Oleh: Agusliadi Massere*
“Kalau istri tertinggal di rumah, tak masalah! Kalau ponsel yang tertinggal, separuh nyawa hilang”. Ini candaan yang saya temukan dalam buku Demokrasi Digital: Manusia, Teknologi, dan Kontestasi (2022: 45) karya M. Alfan Alfian. Dalam buku karyanya tersebut, M. Alfan pun menegaskan “Zaman algoritma ialah ketika kita ‘tak bisa hidup’ tanpa bersanding mesin pintar”.
Dalam buku Sihir Gawai: Renungan Filosofis-Sufistik Era Digital (2021:157) karya Prof. Mujiburrahman, Rektor UIN Antasari Banjarmasin, menyampaikan terkait hasil riset di Amerika Serikat dan hasil studi di Inggris, yang memiliki relevansi dengan penegasan M. Alfan di atas.

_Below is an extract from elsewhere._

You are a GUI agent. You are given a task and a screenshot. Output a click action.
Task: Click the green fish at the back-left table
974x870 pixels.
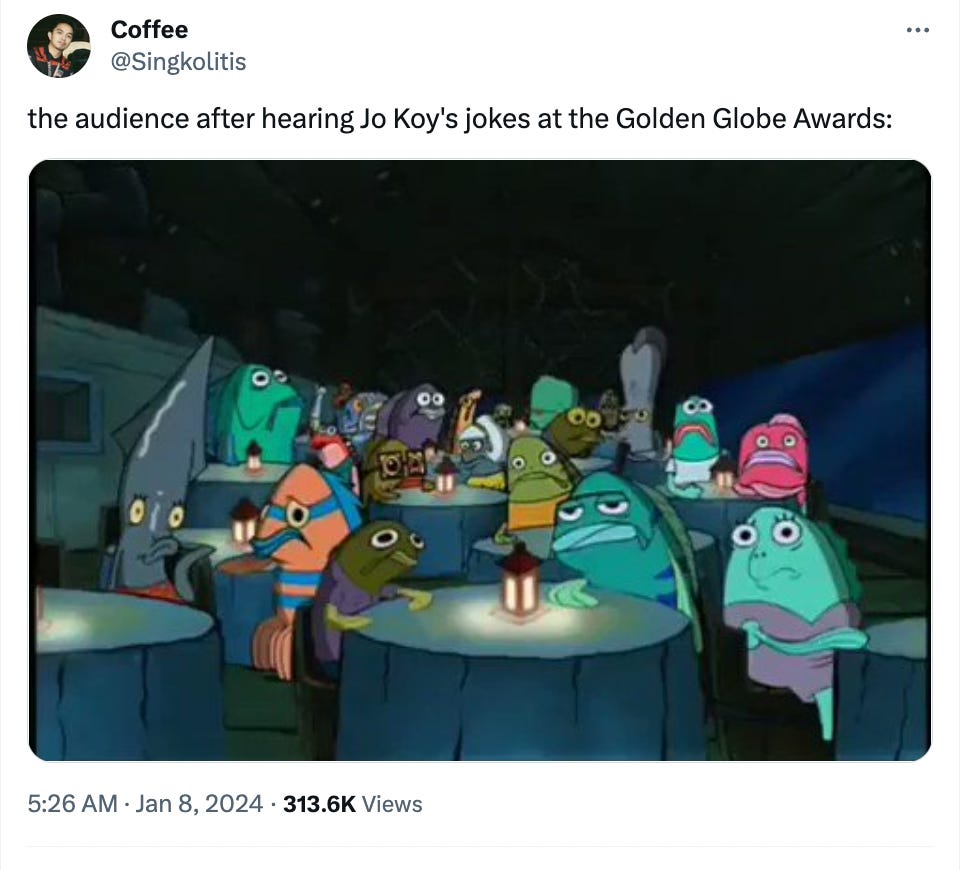256,413

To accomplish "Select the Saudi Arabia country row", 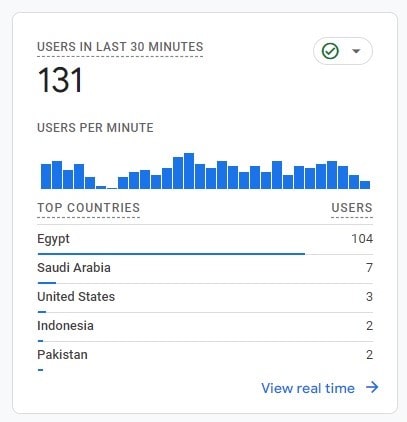I will (205, 269).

Ketika ditanya “Apa yang Anda kerjakan segera setelah bangun tidur?” Tiga perempat dari anak muda Amerika berusia 18-24 tahun mengatakan, mereka langsung membuka ponsel. Di Inggris, rata-rata orang membuka ponselnya 221 kali sehari. Saya yakin di Indonesia bisa lebih dari kondisi ini.
Di forum-forum perkaderan dan LDK pun,—jika membawakan materi tentang “Konsep Diri”—saya sering menyampaikan bahwa generasi Z hari ini, lebih sering dibuat galau hanya gara-gara tidak meng-charge ponselnya atau ketika lupa membawa charger ponselnya ketika berkunjung ke rumah keluarga dan di rumah tersebut tidak ada jenis charger yang sama atau cocok dengan ponsel miliknya.
Kedua hal di atas menggambarkan dan menegaskan, bahwa terkesan, kita memang “tak bisa hidup” tanpa bersanding mesin pintar dan termasuk ponsel pintar. Ketergantungan ini tentunya sebagai dampak perkembangan teknologi digital dan terutama apa yang dimaknai sebagai artificial intelligence (AI). Dan, ini adalah konsekuensi logis dari revolusi perkembangan teknologi, termasuk pula teknologi informasi dan komunikasi berbasis teknologi digital.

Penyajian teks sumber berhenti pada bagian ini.